How have you been, Martha? And that's what he does.

Big day at FBI Counterintelligence.

He becomes the guy in the disguise,

the bureaucrat, the nerd.

Did you get a look inside this time?

The actor in him, combined with the disguise.

I thought he was brilliant. Thank you.

The next clip is quick change, Mission Impossible III.

[dramatic music]

I've talked about quick change previously for Wired.

Quick change is the ability to

clandestinely change your appearance.

You have 37 seconds to come out with those changes.

It was not unusual for us to layer disguises.

So you'd have the true person,

and then he would wear disguise number one,

and then on top of that would be disguise number two.

[speaks foreign language]

We would never let that piece of a disguise fly away.

That's evidence. I need you to trust me.

There are three covers that are basically off-limits

to CIA, and that would be a religious figure,

media figure, and Peace Corps.

Not that we don't like the Peace Corps,

we love the Peace Corps.

But it has to stay kind of pure.

You gotta do what's right.

It cannot be suspected of harboring CIA officers.

Can you imagine? No.

Priests are so vulnerable, they're just out there.

If they're accused of being a spy,

they don't have any structure

to protect them, they're too vulnerable.

God damn it.

We also don't use the media as a cover.

Same reason. And it's good.

For another example of quick change,

take a look at Teenage Mutant Ninja Turtles.

[upbeat music]

I think the change into the schoolgirl outfit

was actually very well-done. Really?

It demonstrates a great precept

that we always operated under, and that is that, basically,

the bigger the crowd, the more forgiving they are

if you want to change your clothes in public.

You can do lots of things you would never dream of doing.

Cheese!

No one pays any attention, that's the whole point.

We use that a lot in our training exercises back here.

Great.

And it was always a way to lose surveillance.

You have surveillance and you have to get away

from them to do whatever you need to do.

Talk to you soon.

Surveillance isn't following her face.

They never are.

They're following her profile.

Profile was a blonde, wearing dark-rimmed glasses,

in a pencil skirt, and she just removed all of those pieces.

It was well done.

Oh, thank you.

So to look at another shopping quick change,

let's look at Baby Driver.

[exciting music]

[alarm beeps] As you can see,

this time the alarms go off. Go go go!

The intent was good, the execution was okay,

but again, you have to ask yourself,

would we really recommend that?

Because the odds of him getting caught

and arrested for shoplifting are just too great.

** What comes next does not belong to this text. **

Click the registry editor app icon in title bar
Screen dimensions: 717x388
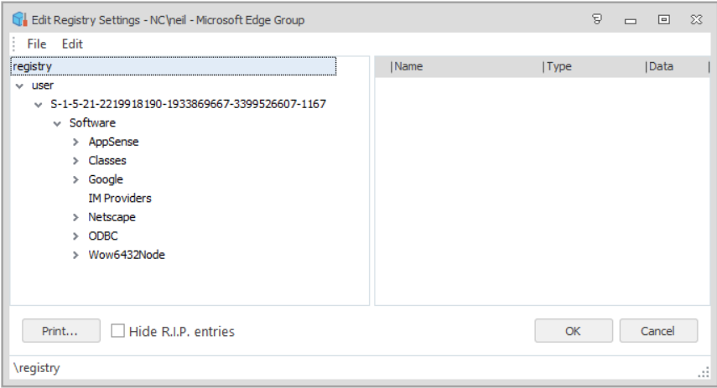click(x=19, y=19)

If you have everything with you at the beginning

and you start revealing it, you start removing things,

and you have a bag where you can store some things

and maybe even a bag to put that bag in,

that works, but we don't recommend

Freeze! Stealing.

[guns fire]

Blending in with the crowd, Casino Royale.

[crowd cheers]

He's on the move.

He's on the move and he's heading straight for me.

Stop touching your ear.

Sorry?

Put your hand down!

In this opening scene, the man in the crowd

was called out for having his hand up.

He's holding onto his earpiece.

Put your hand down!

And he was so caught up in that motion that he forgot

and it was a giveaway, it started the whole scene.

[crowd cheers]

We need him alive. We found a way around that

by inventing something that didn't exist.

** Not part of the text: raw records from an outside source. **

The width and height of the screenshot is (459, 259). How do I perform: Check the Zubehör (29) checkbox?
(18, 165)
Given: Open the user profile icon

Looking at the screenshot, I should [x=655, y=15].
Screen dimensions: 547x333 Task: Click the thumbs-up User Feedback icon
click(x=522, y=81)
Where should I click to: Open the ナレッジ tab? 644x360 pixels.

It was a harness that was body worn.

Thank you.

A receiver that would be in our ear

that we never had to touch, and an induction loop

that went around our neck. Right.

So we could receive and it would transmit to the earpiece.

It was a no-hands kind of system.

Perfect.

Officer choosing disguise, Pink Panther.

I think you will like this one very much.

It's very suitable for your face.

I'm particularly proud of the enlarged pores.

Look at this one right here.

Huh? Eh...

I wasn't crazy about it either.

Wearing a disguise is not about looking good.

Oh that's very nice. Now there's a nose.

Although in this scene it was all about looking good.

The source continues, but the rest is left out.